4D Analytics

Regression Analysis

Last updated: July 10, 2020

Linear regression is a well-established statistical technique where two related data points are analyzed to determine if there is a correlation between them.

For example, if we consider two data points, one representing external temperature (T) and the other representing the electrical load (L) of an air-conditioning system. We can surmise that two parameters are related since we can reasonably expect that the load will increase as the temperature increases.

In this case, T is referred to as the independent variable or indicator, and L is the dependent variable. We can look at a sample data set of these two and plot on a scatter graph with the independent variable on the x-axis and dependent of the y-axis.

Running a linear regression on this data set will create a best fit line through the plot.

Note: This is a single linear regression (i.e., a single line is produced). We will provide the option of doing a dual linear regression. This technique will be described further in the relevant section.

A Note on Linear Regression

When running a regression using R, the engine returns a number of useful outputs based on the data set.

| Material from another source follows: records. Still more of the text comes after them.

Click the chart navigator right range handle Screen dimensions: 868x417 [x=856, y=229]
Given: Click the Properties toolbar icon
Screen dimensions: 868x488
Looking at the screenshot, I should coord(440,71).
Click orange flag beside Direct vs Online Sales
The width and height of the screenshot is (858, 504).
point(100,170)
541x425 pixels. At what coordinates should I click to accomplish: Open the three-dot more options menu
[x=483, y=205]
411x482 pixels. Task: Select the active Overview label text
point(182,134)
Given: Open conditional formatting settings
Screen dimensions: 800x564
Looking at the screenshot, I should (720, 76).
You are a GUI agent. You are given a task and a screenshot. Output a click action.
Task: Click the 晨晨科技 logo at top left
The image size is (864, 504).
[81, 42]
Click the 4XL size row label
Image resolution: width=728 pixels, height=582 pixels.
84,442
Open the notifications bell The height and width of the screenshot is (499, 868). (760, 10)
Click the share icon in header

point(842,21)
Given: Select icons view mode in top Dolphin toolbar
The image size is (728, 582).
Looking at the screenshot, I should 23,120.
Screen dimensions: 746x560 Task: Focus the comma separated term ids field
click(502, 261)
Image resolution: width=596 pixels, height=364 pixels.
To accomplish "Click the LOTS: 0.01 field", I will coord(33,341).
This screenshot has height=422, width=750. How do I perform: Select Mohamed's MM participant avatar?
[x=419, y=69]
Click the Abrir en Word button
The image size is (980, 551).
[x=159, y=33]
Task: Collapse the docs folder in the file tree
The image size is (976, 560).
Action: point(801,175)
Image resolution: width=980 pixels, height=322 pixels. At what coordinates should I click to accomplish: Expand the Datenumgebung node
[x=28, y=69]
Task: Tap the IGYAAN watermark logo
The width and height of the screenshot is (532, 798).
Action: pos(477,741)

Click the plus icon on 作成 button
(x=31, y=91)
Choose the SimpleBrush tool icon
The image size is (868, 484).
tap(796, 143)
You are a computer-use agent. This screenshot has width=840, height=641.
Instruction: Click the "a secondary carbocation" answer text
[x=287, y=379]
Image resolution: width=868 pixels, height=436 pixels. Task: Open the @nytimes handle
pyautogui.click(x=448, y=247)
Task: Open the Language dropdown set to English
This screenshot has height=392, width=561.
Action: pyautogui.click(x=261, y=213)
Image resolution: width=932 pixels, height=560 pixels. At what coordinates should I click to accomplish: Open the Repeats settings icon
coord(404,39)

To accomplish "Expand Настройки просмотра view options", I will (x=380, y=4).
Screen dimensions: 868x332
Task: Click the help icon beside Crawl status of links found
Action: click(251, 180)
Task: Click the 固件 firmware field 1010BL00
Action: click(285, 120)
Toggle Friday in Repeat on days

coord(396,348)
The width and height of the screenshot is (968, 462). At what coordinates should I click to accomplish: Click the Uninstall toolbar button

Amongst these are standard error values based on a 95% confidence interval. These values are an indication of how well the model fits the data set, but in addition to this, we can use these values when analyzing new data to determine where we have data values that fall out with the range of the model.

The R regression function can produce data sets for confidence intervals around the regression line(s). 4D Analytics will import these data sets for use in further analysis.